On foot across Europe

Hold the Heights - Day 42

June 12th, 2008 Posted in Hold the Heights, Spain

CHAPTER THREE

What if I live no more those kingly days?
Their night sleeps with me still.
I dream my feet upon the starry ways;
My heart rests in the hill.
I may not grudge the little left undone;
I hold the heights, I keep the dreams I won.

Geoffrey Winthrop Young

Pyrenean ErenguiThe pilgrim route is over. It feels amazing that the first stage of our journey has finished; the camino seems to have taken forever in itself. We’re excited to finally be heading away from busy roads and organised hostels; from now on, we’re on our own. After a few miles of forest tracks we reach the tiny hamlet of Fabrica de Orbaceita, where we join a new friend – the Gran Recorrido 11 or GR11. This is a recently created long distance footpath which leads through the Spanish Pyrenees from the Atlantic to the Mediterranean, but is only occasionally marked with red and white paint splashes. Immediately from the hamlet it begins a tough, sweaty climb into the giant, rolling green hills which here make up the Pyrenees. It’s not just the gradient that is tougher than anything on the camino; the way is also badly overgrown and difficult to follow.

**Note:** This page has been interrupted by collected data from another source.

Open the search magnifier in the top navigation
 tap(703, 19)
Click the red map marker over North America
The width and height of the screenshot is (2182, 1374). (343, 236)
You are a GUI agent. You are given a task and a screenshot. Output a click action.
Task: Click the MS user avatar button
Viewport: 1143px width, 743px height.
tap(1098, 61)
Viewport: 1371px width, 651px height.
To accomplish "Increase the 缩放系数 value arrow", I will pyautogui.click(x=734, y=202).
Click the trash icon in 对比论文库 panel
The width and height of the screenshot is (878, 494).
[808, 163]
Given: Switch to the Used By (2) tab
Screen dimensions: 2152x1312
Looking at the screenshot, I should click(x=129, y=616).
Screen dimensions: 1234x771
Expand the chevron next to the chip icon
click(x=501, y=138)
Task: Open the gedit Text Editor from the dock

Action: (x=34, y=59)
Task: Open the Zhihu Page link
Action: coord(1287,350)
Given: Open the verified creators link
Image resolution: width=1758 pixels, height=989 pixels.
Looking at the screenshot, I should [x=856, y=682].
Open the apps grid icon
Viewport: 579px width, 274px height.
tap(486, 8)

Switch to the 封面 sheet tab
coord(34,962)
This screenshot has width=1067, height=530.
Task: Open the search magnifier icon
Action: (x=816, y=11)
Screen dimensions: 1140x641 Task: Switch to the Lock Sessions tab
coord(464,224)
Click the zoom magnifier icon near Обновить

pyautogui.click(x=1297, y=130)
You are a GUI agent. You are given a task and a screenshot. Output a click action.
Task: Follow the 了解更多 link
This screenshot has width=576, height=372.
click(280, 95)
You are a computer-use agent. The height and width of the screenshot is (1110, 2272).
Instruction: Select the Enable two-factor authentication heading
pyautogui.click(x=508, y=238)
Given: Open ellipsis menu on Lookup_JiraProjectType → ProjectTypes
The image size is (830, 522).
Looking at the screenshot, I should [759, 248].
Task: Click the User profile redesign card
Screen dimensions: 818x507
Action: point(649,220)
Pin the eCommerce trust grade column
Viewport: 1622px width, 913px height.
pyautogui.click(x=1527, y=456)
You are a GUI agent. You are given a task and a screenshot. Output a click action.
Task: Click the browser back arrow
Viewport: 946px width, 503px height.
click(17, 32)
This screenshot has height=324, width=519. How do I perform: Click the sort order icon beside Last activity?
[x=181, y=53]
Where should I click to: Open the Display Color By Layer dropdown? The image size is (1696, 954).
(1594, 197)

High in the hills we reach a tiny shepherds hut. As we approach, three huge barking dogs leap out, one of them running straight for us, snapping and snarling with bared teeth. We begin to walk quickly in reverse as we daren’t turn out backs on it, but luckily for us their shepherd master, living in the hut for the summer months, comes out to our rescue. After much yelling he has the dogs back inside. It’s hard to believe anyone could be living so primitively in western Europe; he has only a wooden shack with no facilities of any kind – a completely isolated existence. He has an enormous grey beard and doesn’t speak much; however he does point us on our way, contouring the slopes through the bracken. An hour later there’s no path at all and we’re stumbling desperately steeply downhill into the woods, again finding the route down the pastures in the valley bottom, which is our day’s destination. Out comes the tent in this lonely spot for our first wild camp.

There’s a beautiful river here, where we wash our clothes and then swim – it’s not even cold. I’d always assumed the border between France and Spain was along the highest ridges of the mountains, but here it’s the river itself, so we’re able to swim across into France and take our first steps in another country, before coming back. We bought gas for our stove in Logroňo ready for our trip into the mountains, and now we have our first brew of tea beside the tent, followed by our first camp-cooked meal as we watch the sun go down – idyllic.

The camino had been the ideal introduction to long-distance trekking with its plentiful shops, bars, hostel beds, and easy paths but it’s a real delight to be fending for ourselves at last, navigating our way across wild countryside. We saw no other walkers today.